┌──

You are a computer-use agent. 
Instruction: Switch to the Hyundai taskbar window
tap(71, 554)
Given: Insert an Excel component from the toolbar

└──
┌──

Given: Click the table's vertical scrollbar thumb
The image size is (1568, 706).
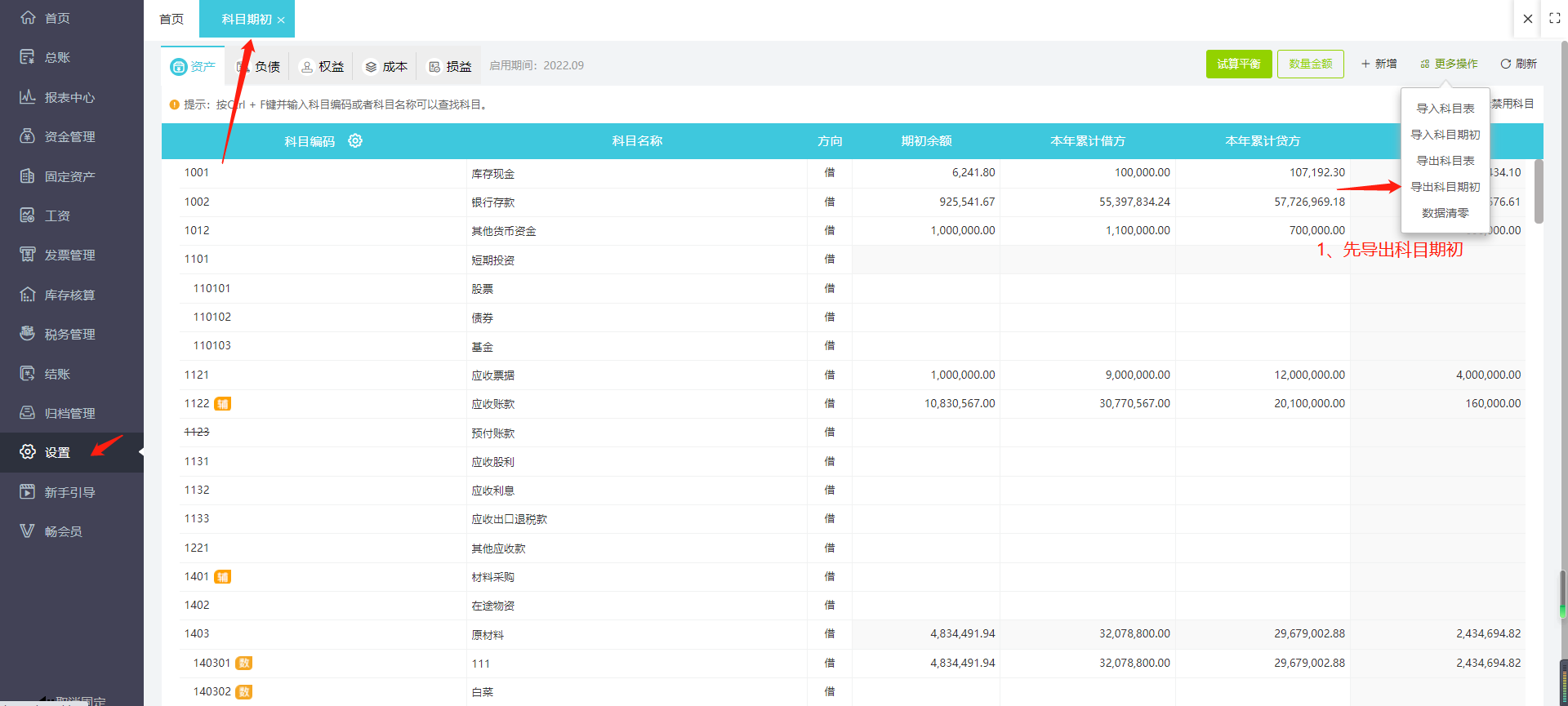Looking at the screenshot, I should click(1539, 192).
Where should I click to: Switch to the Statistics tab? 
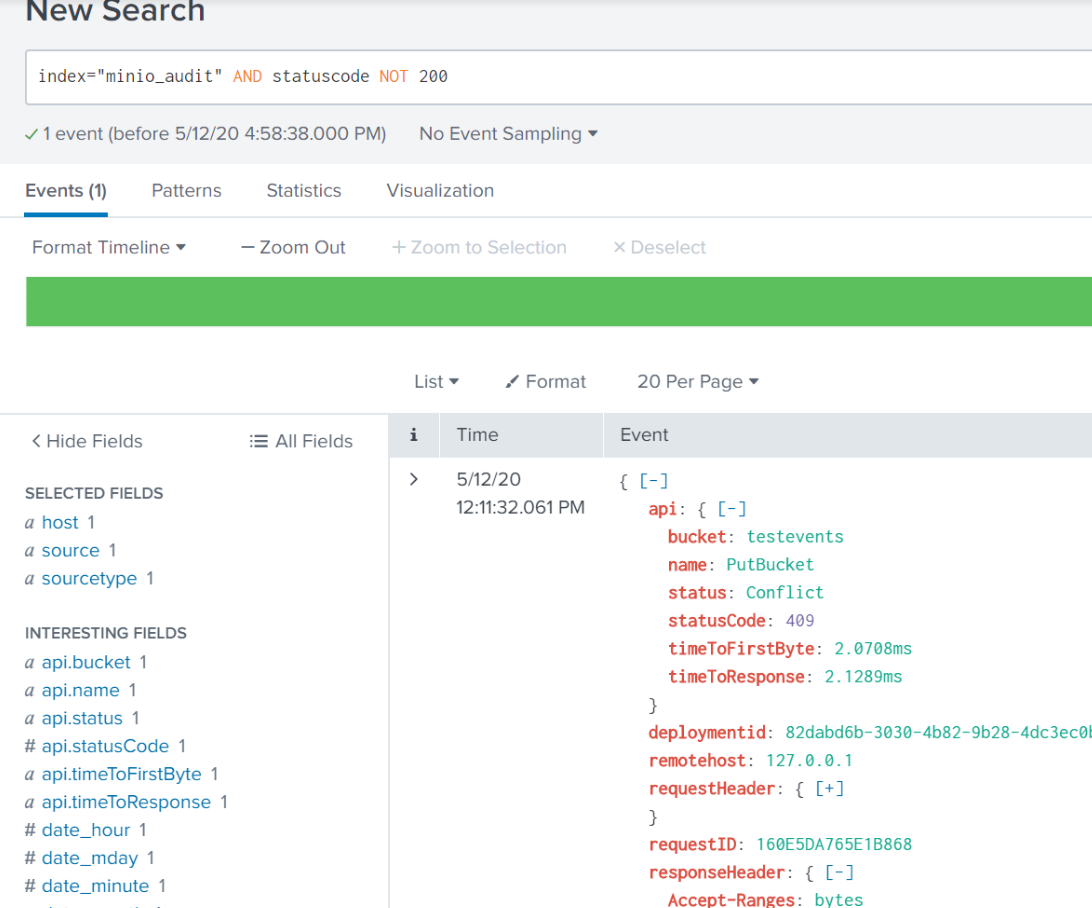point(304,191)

└──

Taking the entries above, print exactly the lines starting at the line with "You are a computer-use agent." and ending at the line with "Given: Insert an", both included.

You are a computer-use agent. 
Instruction: Switch to the Hyundai taskbar window
tap(71, 554)
Given: Insert an Excel component from the toolbar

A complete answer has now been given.